Pull out each line of the records below that contains the word "height". Case matters.
--- START Information supplied ---
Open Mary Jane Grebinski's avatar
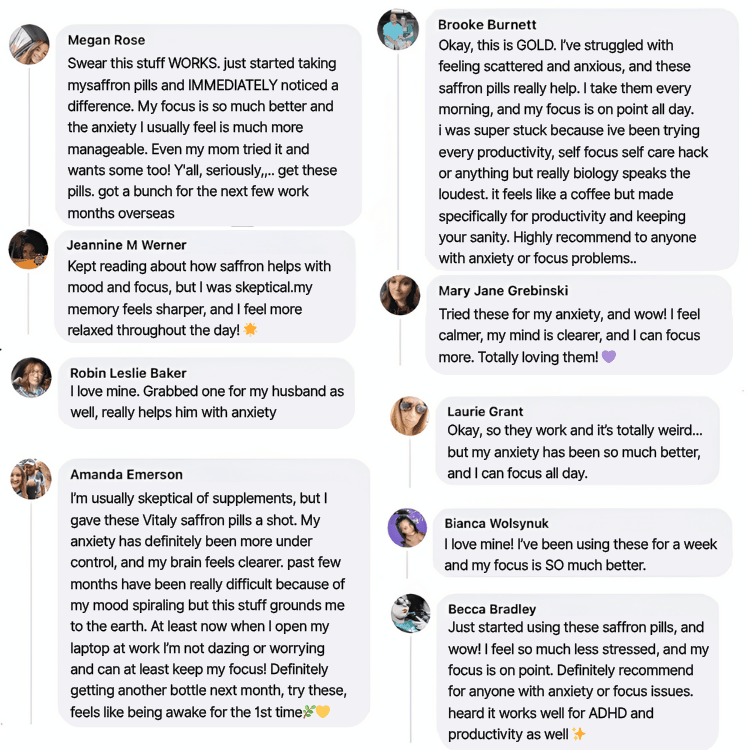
--- END Information supplied ---
--- START Information supplied ---
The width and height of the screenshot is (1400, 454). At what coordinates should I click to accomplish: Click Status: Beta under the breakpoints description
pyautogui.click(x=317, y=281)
--- END Information supplied ---
--- START Information supplied ---
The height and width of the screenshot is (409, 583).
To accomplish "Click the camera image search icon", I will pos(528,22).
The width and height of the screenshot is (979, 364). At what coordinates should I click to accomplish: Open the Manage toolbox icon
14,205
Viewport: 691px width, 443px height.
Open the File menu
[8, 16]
--- END Information supplied ---
_Reply_:
The width and height of the screenshot is (1400, 454). At what coordinates should I click to accomplish: Click Status: Beta under the breakpoints description
The height and width of the screenshot is (409, 583).
The width and height of the screenshot is (979, 364). At what coordinates should I click to accomplish: Open the Manage toolbox icon
Viewport: 691px width, 443px height.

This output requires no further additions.